The tension and the cliches were flowing this week on Rookie Blue.
The one thing missing? The suspense.
On "Mercury Retrograde," the show did its best to establish McNally and Swarek as its Meredith and McDreamy, but the relationship felt rushed. We started the hour with the latter peeved at the former for ruining his undercover sting - and concluded it with the former turning away from a kiss with the latter.
That was a pretty drastic 180, simply because Andy proved she could be a decent cop.
The episode was also filled with every cliche in the book: Andy tries to bust open a door and it doesn't budge; a warrant is actually a Chinese food menu; heck, even the criminals use unoriginal taunts, asking each other if they "smell anything" when the police walk in.
These tired actions and phrases could be forgiven if the action was ratcheted up a few notches. But did you ever feel like anything really dramatic was at stake?
Yes, the series must establish its characters.
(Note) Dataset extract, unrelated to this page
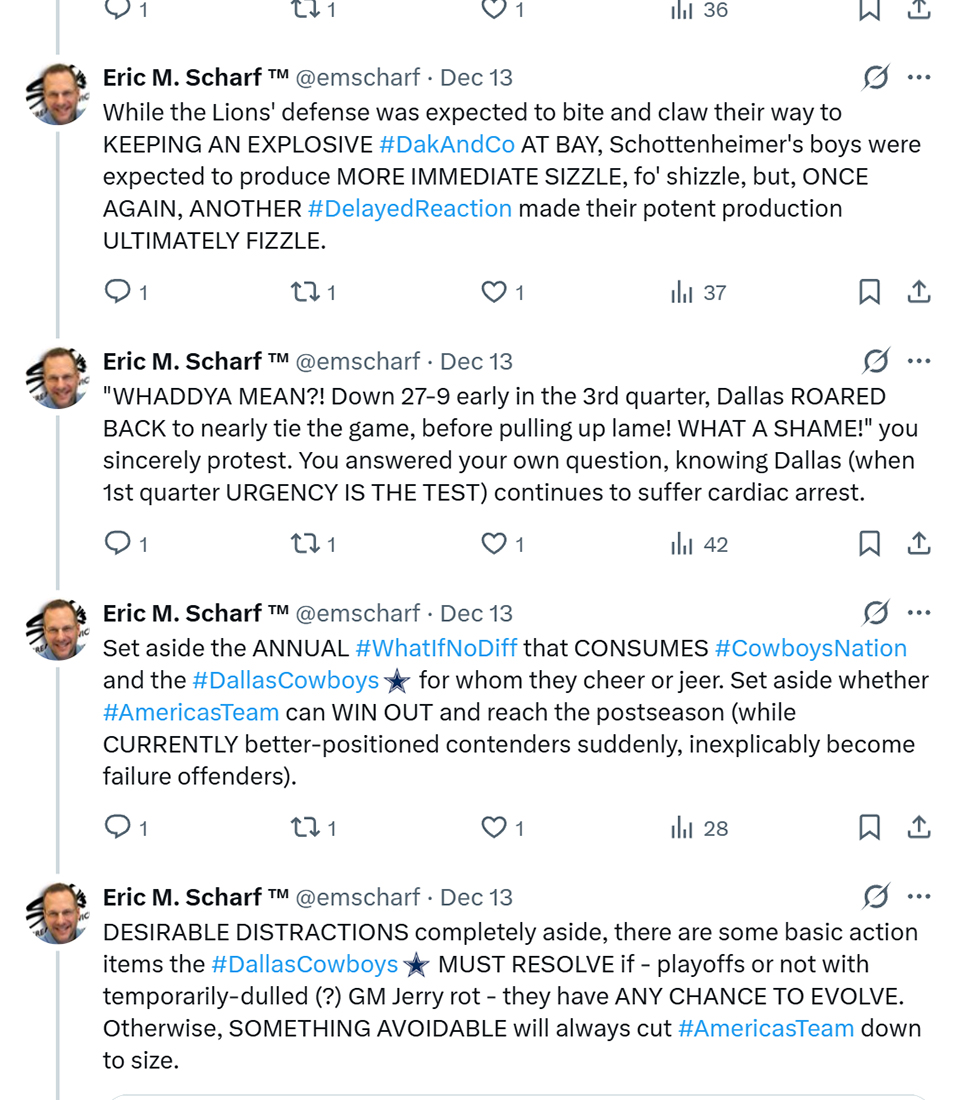Viewport: 960px width, 1100px height.
Task: Open more options on Lions' defense tweet
Action: tap(918, 78)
Still, it's a show about police officers on the street. It would help us feel more attached to these individuals if we worried about their lives from time to time. When Andy told Swarek near the end that she wasn't scared during the episode's climactic scene, she spoke for me, as well.
All this said, Rookie Blue has Missy Peregrym and Gregory Smith going for it.Peregrym plays Andy well, often nervous, yet confident when she has to be. Also, very pretty.
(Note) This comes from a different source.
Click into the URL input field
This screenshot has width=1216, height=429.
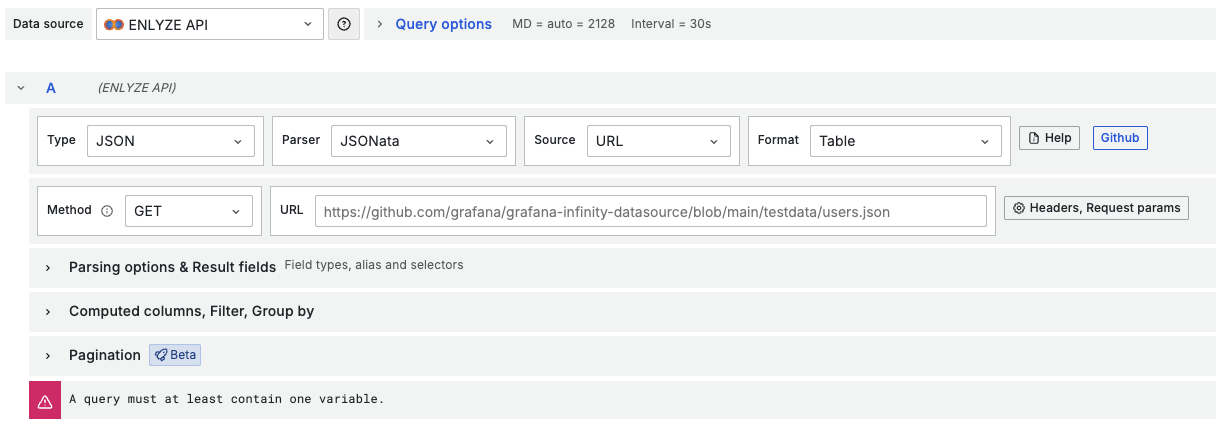point(650,211)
My favorite part of the episode, meanwhile, was when Peck's Epstein shows off his fighting moves proves to prove how tough he is. Still, as a Grey's Anatomy viewer, it's impossible not to compare him with George O'Malley (RIP).
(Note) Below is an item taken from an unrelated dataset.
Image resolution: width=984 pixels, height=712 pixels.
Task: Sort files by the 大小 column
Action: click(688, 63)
Even the Jerry/Traci relationship could be seen as Burke and Cristina-like, as it seems a bit more mature and in the open. I apologize for these comparisons if you don't tune in each week for the action at Seattle Grace, but the show is on 9 p.m. on Thursday nights on ABC and even has a color in the title. Come on. I can't help it.
Overall, Rookie Blue is well-produced and perfectly acceptable summer fare. It doesn't seem to excel in any one area (acting, humor, drama), but it's not terrible, either. I'll tune in again.